Once you have located unknown family members, wouldn’t you like to know if you are, in fact, biologically related to them? People researching their family tree spend large amounts of time and money during their research. Wouldn’t you like to know if the results you find are accurate? A DNA test can give you that information. The tests performed can be helpful in determining many different family relationships and help you expand your family tree. DNA testing can be a valuable tool to help people who are interested in tracing their genealogy or ancestry.
DNA Tests for Ancestry
A DNA test can provide valuable information about biological relationships between potential living relatives. These tests can provide information that can lead to linking common ancestors and answer otherwise unanswered questions about a person’s family tree. The results of a DNA test could help you find unknown family members and provide information that leads to finding out what geographic location your ancestors migrated from.
There are many options offered by accredited laboratories that could help the search for answers about possible family relationships. A siblingship test can be conducted to determine if two children share one or both parents. Genetic reconstruction can be done to determine whether or not someone is related to a parent’s close relatives, such as an uncle or aunt. It is an indirect way of determining family relationships when the possible father is unavailable for testing. DNA tests can also be done to determine if someone is a descendant of a Native American and to determinegrandparentage.
Y-STR and mtDNA Technology
These tests are a result of advances in DNA testing technology that could give people researching their ancestry definitive answers. In addition to other forms of technology, accredited laboratories use a combination of two types of tests. The Y-STR Paternal Lineage Test and the mtDNA Maternal Lineage Test can determine lines of ancestry to determine relationships between more distant relatives.
The Y-STR test is used to determine whether or not two or more males are related through their fathers (through the paternal or male line). The results of this test are used to confirm biological relatives. This test examines the Y chromosome because the information carried on them is inherited largely intact over time. The information carried on this chromosome remains relatively unchanged over generations. Although some mutations occasionally occur, the Y chromosome is not changed with each new generation. Therefore, an actual genetic record of a male line going back through time exists as clear a marker of paternal heritage as a father’s family name.

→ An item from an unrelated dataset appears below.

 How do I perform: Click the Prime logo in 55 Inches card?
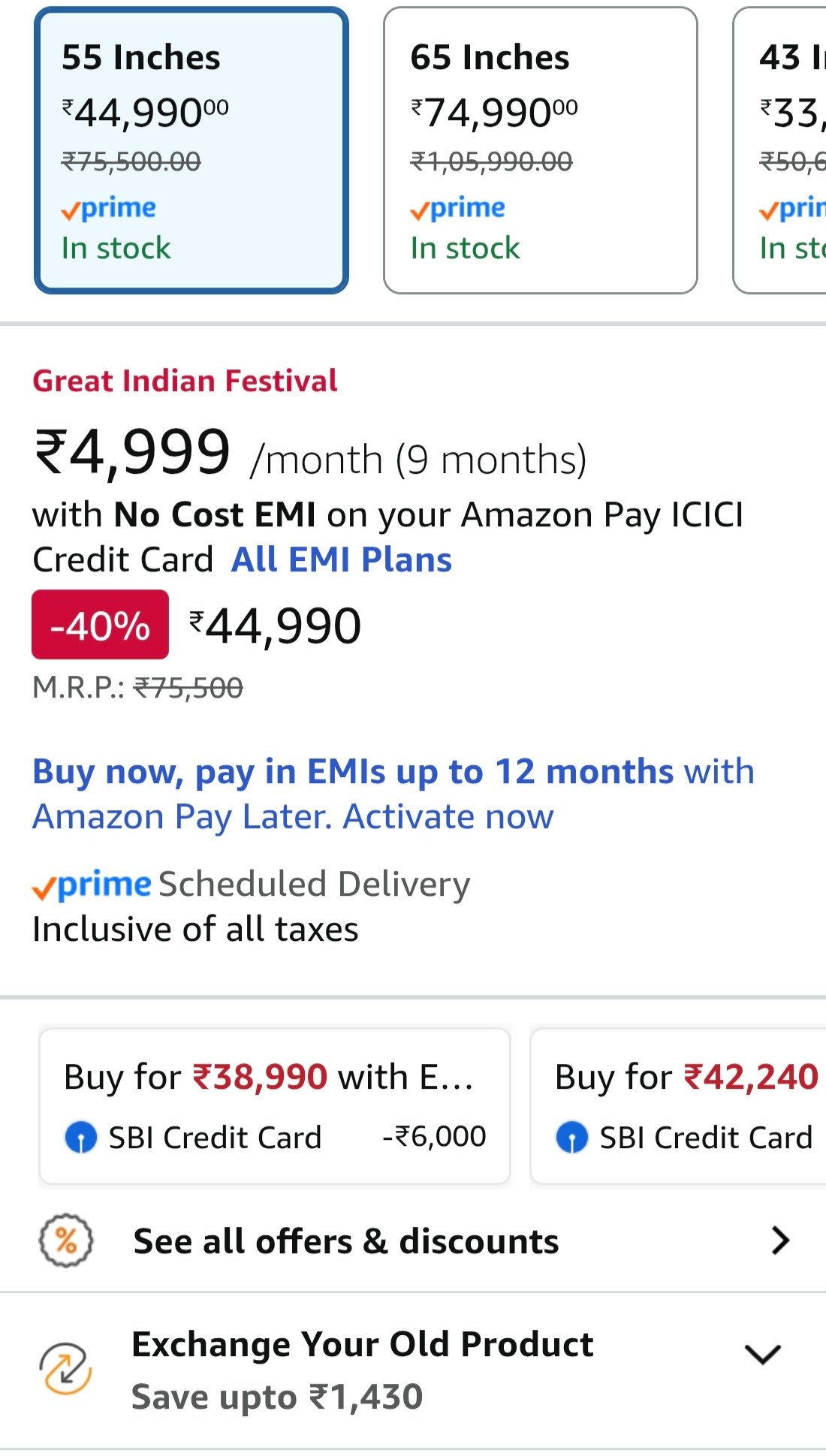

A tangible timekeeper of history, the Y chromosome allows us to trace human evolution, track migration patterns, determine relatedness in groups of people, and answer paternity questions going back generations. Although Y-STR analysis cannot distinguish between males who belong to the same paternal line, it is useful for excluding males from an alleged biological relationship. For example, if a male child and his alleged paternal uncle are tested, their Y-STR profiles must match in order to determine a biological familial relationship. If they do not match, then the possible uncle is excluded as a biological relative of the child.
Mitochondrial DNA (mtDNA) is inherited through the maternal line. This means that all sons and daughters inherit their mother’s mtDNA. mtDNA is maternally inherited which enables researchers to trace lineage far back in time. The mutations that occur in mtDNA over time make certain regions of the mtDNA very unique to a family line. Biologists can build an evolutionary tree depending on how conserved or divergent the sequences happen to be. This test will determine if two people share a common female ancestor.
Where the Y-STR test can only be performed on males, determining ancestry along the paternal line, the mtDNA test can be performed on both males and females. The mtDNA test gives answers to help form connections along the mother’s familial line. Everyone from the same maternal line will have similar mtDNA sequences.